Business

Fire suppression system malfunctions at East Farmingdale gas station

A Mobil station on Route 109 in East Farmingdale dumped a white fire suppressant onto customers, employees and cars, turning a routine stop into a cleanup scene.

Sarah Chen··2 min read
Published
Listen to this article0:00 min
Fire suppression system malfunctions at East Farmingdale gas station
Source: newsday.com

A fire suppression system at a Mobil station on Route 109 in East Farmingdale suddenly discharged a white agent Friday morning, coating customers, employees and their vehicles and drawing firefighters to what quickly became a disruptive mess rather than a fire.

The East Farmingdale Volunteer Fire Company was called at 9:39 a.m. to the station after the system was reported as “discharged.” Instead of signaling flames, the malfunction released suppressant across the property, leaving white residue on cars and pavement and forcing people at the pumps to step away from the area.

The incident underscored how a safety system can become the problem when it misfires.
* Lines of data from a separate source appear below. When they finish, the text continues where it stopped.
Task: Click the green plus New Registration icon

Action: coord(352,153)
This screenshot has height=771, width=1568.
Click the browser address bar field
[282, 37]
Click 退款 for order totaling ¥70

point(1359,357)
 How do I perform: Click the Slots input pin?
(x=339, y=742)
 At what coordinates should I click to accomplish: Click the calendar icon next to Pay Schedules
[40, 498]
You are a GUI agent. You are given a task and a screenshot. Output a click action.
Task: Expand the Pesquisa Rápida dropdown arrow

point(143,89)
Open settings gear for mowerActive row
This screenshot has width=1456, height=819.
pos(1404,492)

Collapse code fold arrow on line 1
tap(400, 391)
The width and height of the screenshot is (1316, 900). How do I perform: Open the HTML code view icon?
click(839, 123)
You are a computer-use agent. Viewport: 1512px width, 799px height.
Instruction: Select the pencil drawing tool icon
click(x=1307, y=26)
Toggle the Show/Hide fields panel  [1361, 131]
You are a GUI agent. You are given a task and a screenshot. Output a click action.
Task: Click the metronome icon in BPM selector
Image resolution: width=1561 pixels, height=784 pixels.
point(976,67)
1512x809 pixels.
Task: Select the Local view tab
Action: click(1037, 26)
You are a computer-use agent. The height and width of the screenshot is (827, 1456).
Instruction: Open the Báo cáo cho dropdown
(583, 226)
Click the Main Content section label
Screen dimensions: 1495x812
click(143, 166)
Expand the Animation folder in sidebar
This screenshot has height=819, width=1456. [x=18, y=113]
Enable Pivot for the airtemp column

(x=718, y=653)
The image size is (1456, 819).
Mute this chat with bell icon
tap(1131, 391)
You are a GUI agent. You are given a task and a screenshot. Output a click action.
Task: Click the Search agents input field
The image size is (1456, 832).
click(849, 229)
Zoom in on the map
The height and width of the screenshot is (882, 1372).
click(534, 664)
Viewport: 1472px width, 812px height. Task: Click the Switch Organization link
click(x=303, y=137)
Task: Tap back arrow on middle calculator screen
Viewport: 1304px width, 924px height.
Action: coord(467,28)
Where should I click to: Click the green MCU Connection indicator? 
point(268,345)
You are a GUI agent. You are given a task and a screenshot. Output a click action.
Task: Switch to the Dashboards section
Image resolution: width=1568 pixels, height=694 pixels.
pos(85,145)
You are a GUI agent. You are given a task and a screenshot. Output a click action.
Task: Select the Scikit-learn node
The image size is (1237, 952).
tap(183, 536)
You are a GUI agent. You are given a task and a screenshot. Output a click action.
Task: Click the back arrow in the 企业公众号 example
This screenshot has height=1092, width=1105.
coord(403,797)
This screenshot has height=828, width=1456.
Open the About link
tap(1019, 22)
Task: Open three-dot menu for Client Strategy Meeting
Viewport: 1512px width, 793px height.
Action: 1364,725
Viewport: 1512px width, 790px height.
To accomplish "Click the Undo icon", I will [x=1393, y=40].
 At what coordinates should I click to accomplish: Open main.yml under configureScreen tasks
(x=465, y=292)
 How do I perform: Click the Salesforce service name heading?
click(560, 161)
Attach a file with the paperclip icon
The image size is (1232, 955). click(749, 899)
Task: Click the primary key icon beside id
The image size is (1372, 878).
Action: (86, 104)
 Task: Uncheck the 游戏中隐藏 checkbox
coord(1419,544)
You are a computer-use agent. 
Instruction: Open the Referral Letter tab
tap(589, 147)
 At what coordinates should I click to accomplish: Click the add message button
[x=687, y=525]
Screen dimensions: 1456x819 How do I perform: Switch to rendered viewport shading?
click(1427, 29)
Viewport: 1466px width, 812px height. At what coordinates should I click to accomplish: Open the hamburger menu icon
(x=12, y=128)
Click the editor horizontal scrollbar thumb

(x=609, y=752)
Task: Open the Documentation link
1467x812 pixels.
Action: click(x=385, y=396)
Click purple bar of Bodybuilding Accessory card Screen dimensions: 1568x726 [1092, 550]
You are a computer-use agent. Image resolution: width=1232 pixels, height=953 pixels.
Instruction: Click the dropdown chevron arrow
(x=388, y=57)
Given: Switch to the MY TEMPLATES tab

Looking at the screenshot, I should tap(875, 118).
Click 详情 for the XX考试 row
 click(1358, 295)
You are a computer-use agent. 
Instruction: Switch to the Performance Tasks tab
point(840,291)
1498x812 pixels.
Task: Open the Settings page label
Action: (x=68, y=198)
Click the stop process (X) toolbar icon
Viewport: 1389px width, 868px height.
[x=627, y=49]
Suppression systems are designed to control danger fast, but in this case the accidental deployment created confusion at a busy commercial stop along Route 109, one of the area’s main traffic corridors. Drivers passing through East Farmingdale may have seen the station as a routine place to refuel, but for customers and staff on site, the malfunction instantly turned the forecourt into a cleanup scene.

The East Farmingdale call came the same day as another accidental suppression-system discharge at a Mobil station in Lindenhurst on Route 109 and New Highway. In that case, News 12 Long Island reported that seven people were sent to the hospital and that the station owner hoped to reopen later that day. A witness told the outlet that her husband was pumping gas when he heard a popping sound before white powder came down.

AI-generated illustration
AI-generated illustration

That similar account helps show how fast these incidents unfold. A sudden pop, a burst of white material and a station full of people can leave customers unsure whether they are facing a fire, a chemical release or simply a mechanical failure. In East Farmingdale, the visible coating on vehicles and the presence of firefighters made clear that even without flames, a false alarm at a gas station can still halt business and create a public safety response.

For Suffolk County drivers, the episode was a reminder that a routine fill-up can be upended in seconds when a suppression system malfunctions at a crowded station.

This article was produced by Prism’s automated news system from verified source data, official records, and press releases, then run through automated quality and moderation checks before publishing. The system is built and supervised by the people who set the standards it runs under. Read our full AI policy.

Did this article answer your question?